The Order later discovers that without a way to precisely target the High Ones, activating the Beacon would destroy Enderal. As Nehrimese forces launch a surprise attack on Ark, the Prophet ventures into the underground ruins of the Pyrean capital city to retrieve the Numinos, the essence of a High One, in order to focus the Beacon. They are betrayed at the last moment by Yuslan Sha’Rim, a Nehrimese mage allied with the Order who has succumbed to the Red Madness, and the mission fails. Refusing to concede defeat, Arantheal activates the Beacon without the Numinos, sealing Enderal’s fate.

A ghostly veiled woman then brings the Prophet to the Black Guardian, a human survivor from a prior civilization who attempted to escape the Cleansing by merging himself with a machine. He reveals that the High Ones manipulated events so the Beacon would be built and activated incorrectly, as this is in fact what triggers the Cleansing. Unable to act physically, they exploited Arantheal’s fears and insecurities to compel him to light it without the Numinos. The Prophet also learns they are Fleshless—an artificial recreation of a dead person created by the High Ones to act as their unwitting pawn, and that their original self died when thrown overboard during the voyage.

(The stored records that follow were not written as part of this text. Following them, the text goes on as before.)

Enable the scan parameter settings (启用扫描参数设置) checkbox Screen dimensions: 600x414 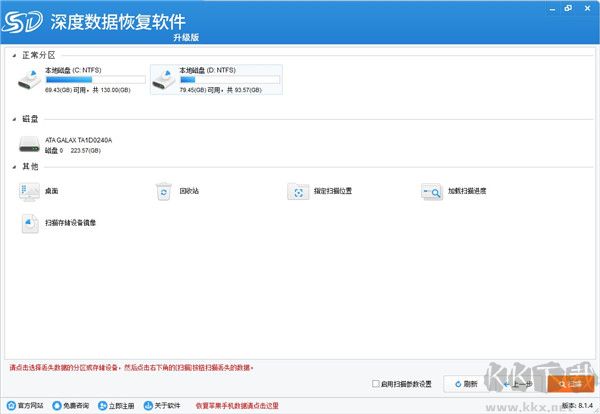[x=374, y=383]
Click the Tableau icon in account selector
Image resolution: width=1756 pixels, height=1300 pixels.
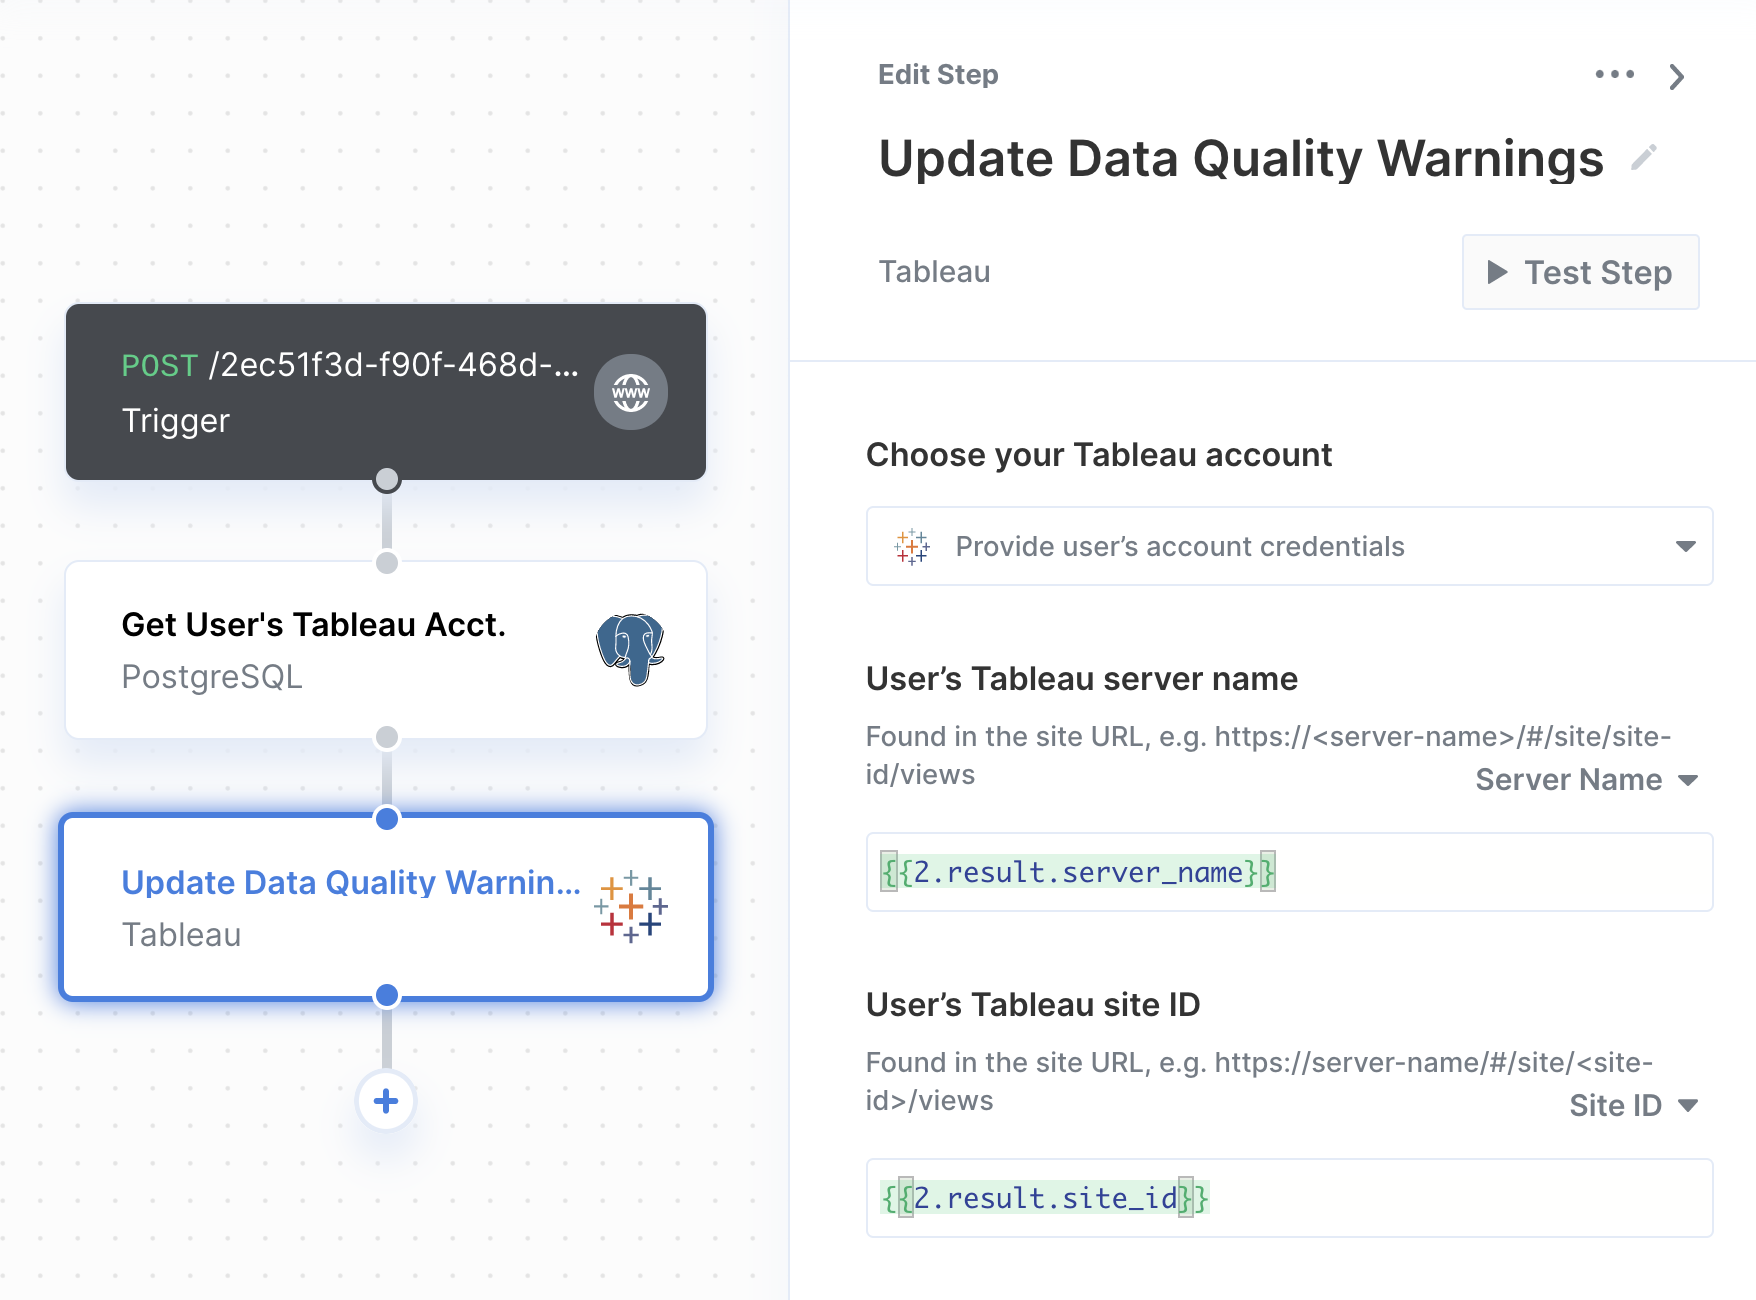[x=912, y=547]
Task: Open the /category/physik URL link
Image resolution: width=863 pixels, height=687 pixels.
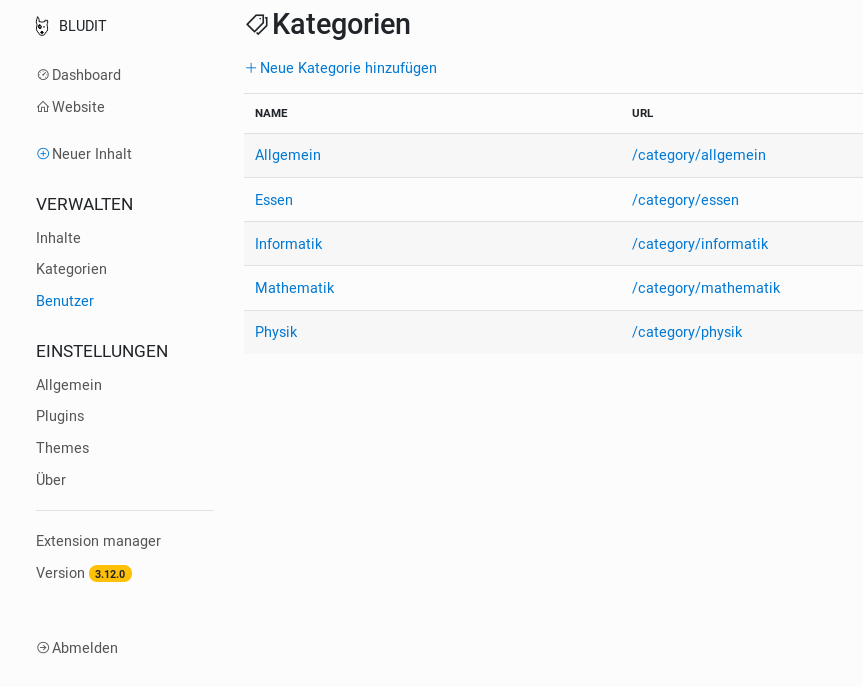Action: [x=687, y=332]
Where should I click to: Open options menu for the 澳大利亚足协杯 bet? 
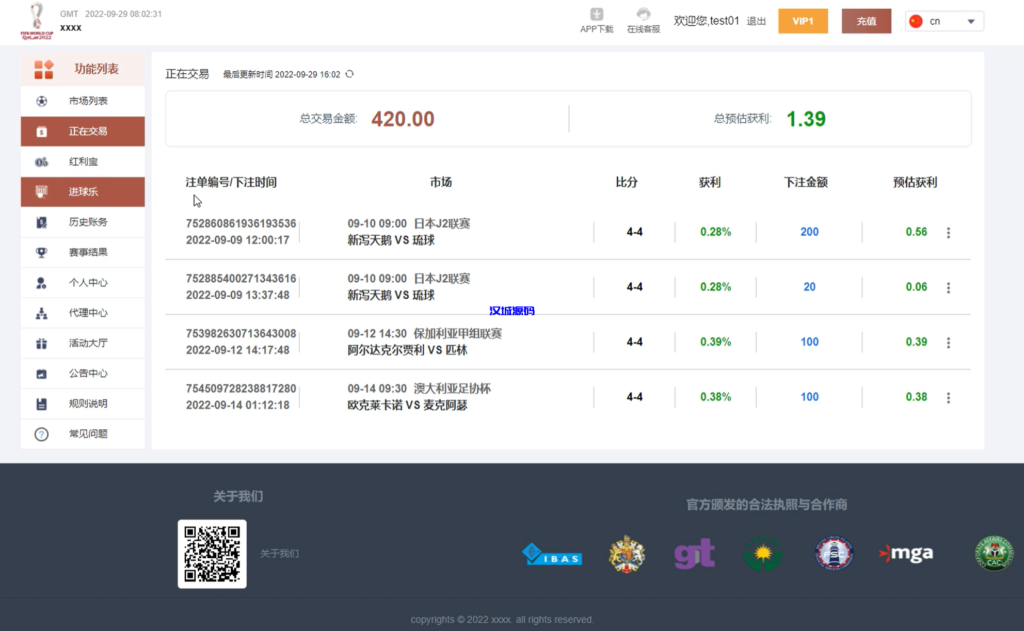948,397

Returning to the surface, the Prophet finds the Cleansing already underway and must choose between two endings. They may flee to an ancient city in the clouds, surviving while the rest of humanity perishes, in the hope the next civilization in the cycle might overcome the High Ones’ manipulations. Alternatively, they can destroy the Beacon, sacrificing themselves and Enderal to halt the Cleansing and save the wider world. In the Forgotten Stories expansion, a secret ending allows the Prophet to brew an elixir using ingredients from an alternate reality; if they drink it, they survive alongside their companion in a seemingly ideal life. Whether this outcome is real or an illusion induced by the elixir is left ambiguous.

== Development ==

Enderal was in development as a sequel to Nehrim: At Fate's Edge, which was released in 2010, for five years by a team of fourteen. with a release date of July 2016 for the German version and a not confirmed but one-to-two-weeks later for the English version, which was later released in August 2016. It requires the base Skyrim game but not its downloadable content. The mod is fully voiced in both German and English languages.

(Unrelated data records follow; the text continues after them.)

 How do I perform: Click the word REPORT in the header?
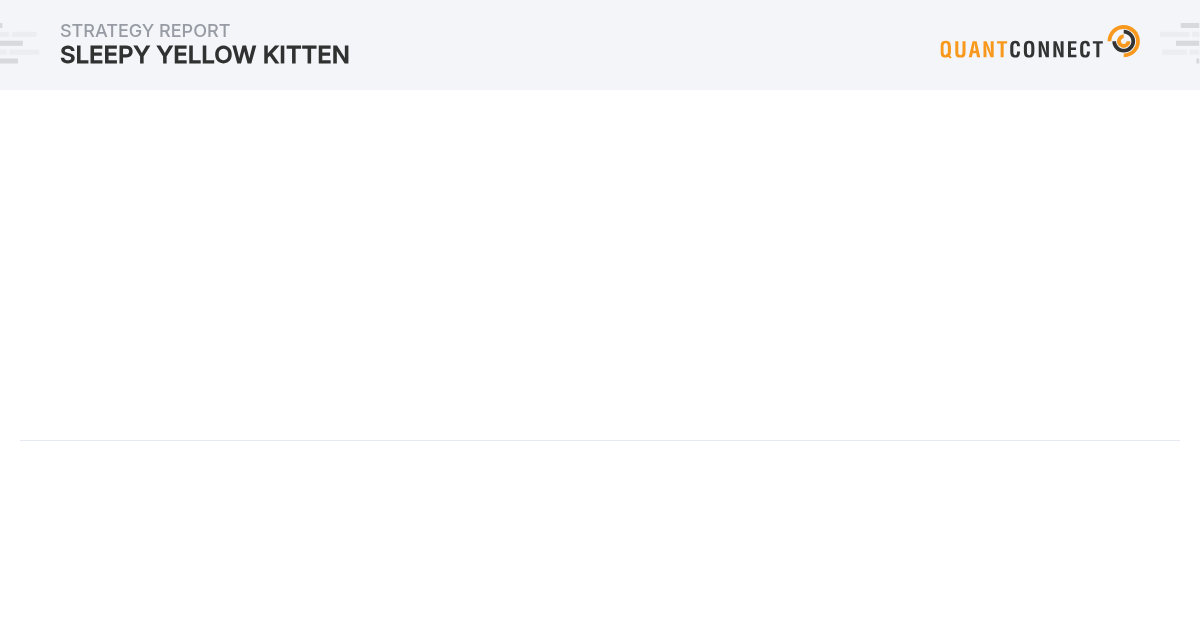pyautogui.click(x=194, y=31)
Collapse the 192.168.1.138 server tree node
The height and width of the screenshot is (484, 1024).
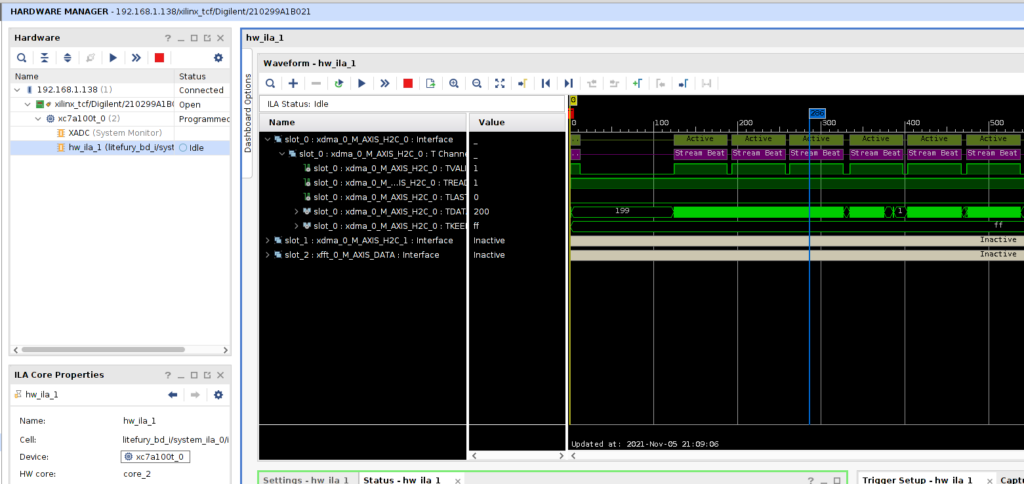17,90
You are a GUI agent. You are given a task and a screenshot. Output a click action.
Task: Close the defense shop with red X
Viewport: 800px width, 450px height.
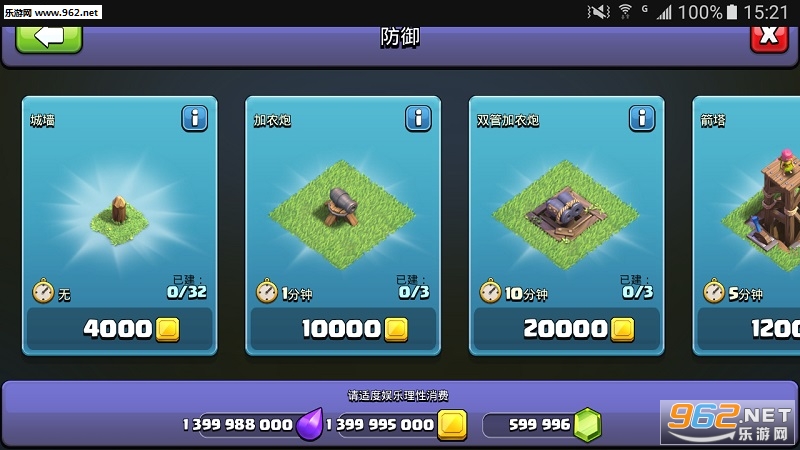click(x=769, y=39)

In December 2016, SureAI announced that Enderal would be getting an expansion pack, Forgotten Stories, to be released in 2017. Forgotten Stories was released on February 14, 2019, features content that was cut from the original release, and is expected to add 10–20 hours of gameplay. This includes two questlines for guilds featured in the original mod, as well as a new secret ending to the main quest. In December 2020, project lead and writer Nicolas Lietzau published his debut novel Dreams of the Dying, the first book of a trilogy that expands the Enderal universe and explores the mercenary past of Jespar Dal'Varek, one of Enderals main characters.

== Reception and legacy ==
In his review at PC Gamer, Jody Macgregor awarded Enderal a score of 74/100. Macgregor found his 50+ hours spent in game enjoyable, rekindling the joy of discovery found in the base game. He appreciated the game's high standard of writing, and described the voice-acting as "far beyond what you expect from a fan project". In 2017, the project director Nicolas Samuel Lietzau went on to become a writer for the SpellForce game series. In January 2021, SureAI said to move to developing commercial games in patchnote. Dreadful River, an adventure game, was launched in early access in 2022.